--- EXTRACT PROVIDED ---

In India it will take 50 years...In India, the politicians will never allow it to happen...In India, nobody has traffic sense...Compared to US, in India...Compared to China, in India...I sometimes shudder to think, why India is one of the most closely scrutinised objects amongst the non resident Indians. We teach our children not to get into the comparison game, because each one is endowed with unique traits and characteristics. As humans, while we sometimes start to compare, we tend to conclude looking at our positives and give ourselves the benefit of doubt. Yet, when it comes to India, we are "critically" critical.

I noticed this while living in China as a non resident Indian. Add to this is the fact that India and China are supposedly fighting a race to gain supremacy in all spheres. But I believe this is not to do with China alone. Looking at some of the comments on sites like facebook, and discussions amongst people who live outside India across the world, it looks to me that a significant part of the conversation is around what is lacking in India. Or atleast that is what gets expressed and probably the goodness is never talked about. Or is it a way of laughing at ourselves? I do not think so, seeing the passion with which conversations are debated against the inadequecies of India. Solutions are freely shared in the form of transferring the good practices of say US or China to India. Simple!

---

→ **AIM**
Please say whether each statement agrees with the passage on how non-resident Indians talk about India, answering yes or no and quoting the deciding words: (a) The writer observed this while living in China. (b) The writer believes the matter concerns China alone. (c) The writer sees the criticism as a way of laughing at ourselves. The material after this point has nothing to do with the passage on how non-resident Indians talk about India.

--- DATA ENTRIES ---

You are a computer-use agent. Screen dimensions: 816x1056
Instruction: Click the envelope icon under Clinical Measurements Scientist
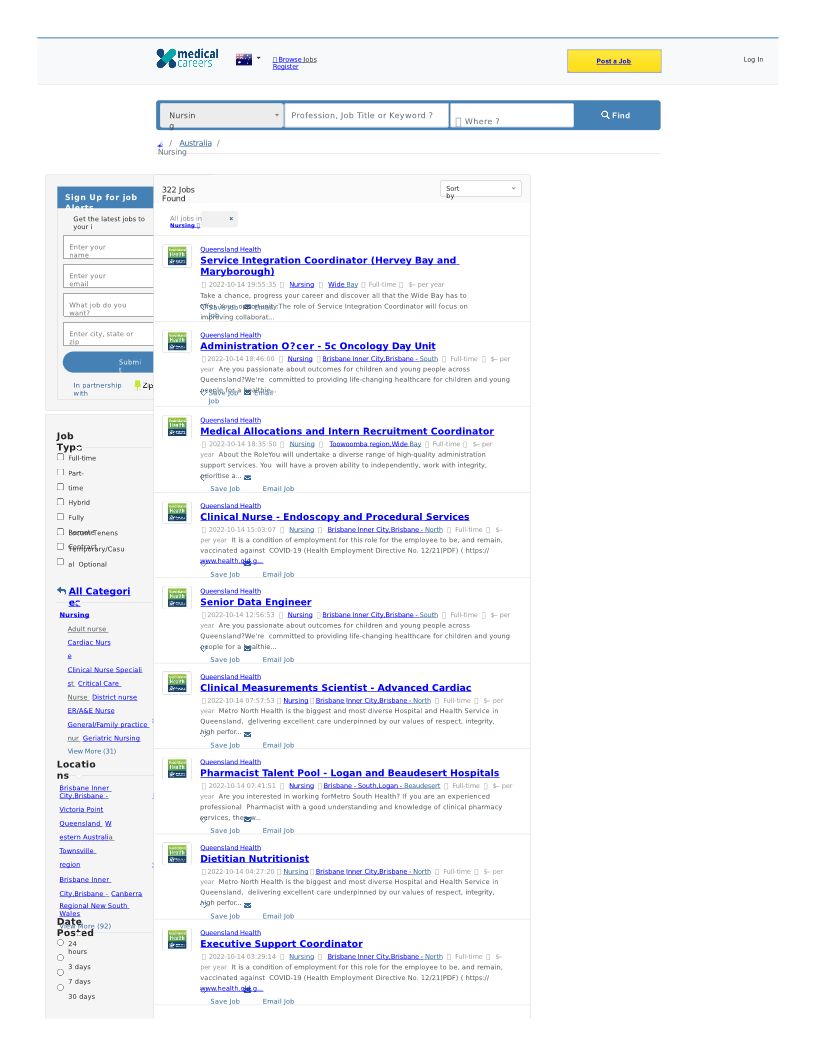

---
--- DATA ENTRIES ---

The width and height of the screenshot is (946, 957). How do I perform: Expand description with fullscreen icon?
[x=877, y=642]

---

→ **FINAL ANSWER**
(a) Yes: "I noticed this while living in China as a non resident Indian."
(b) No: "But I believe this is not to do with China alone."
(c) No: "Or is it a way of laughing at ourselves? I do not think so"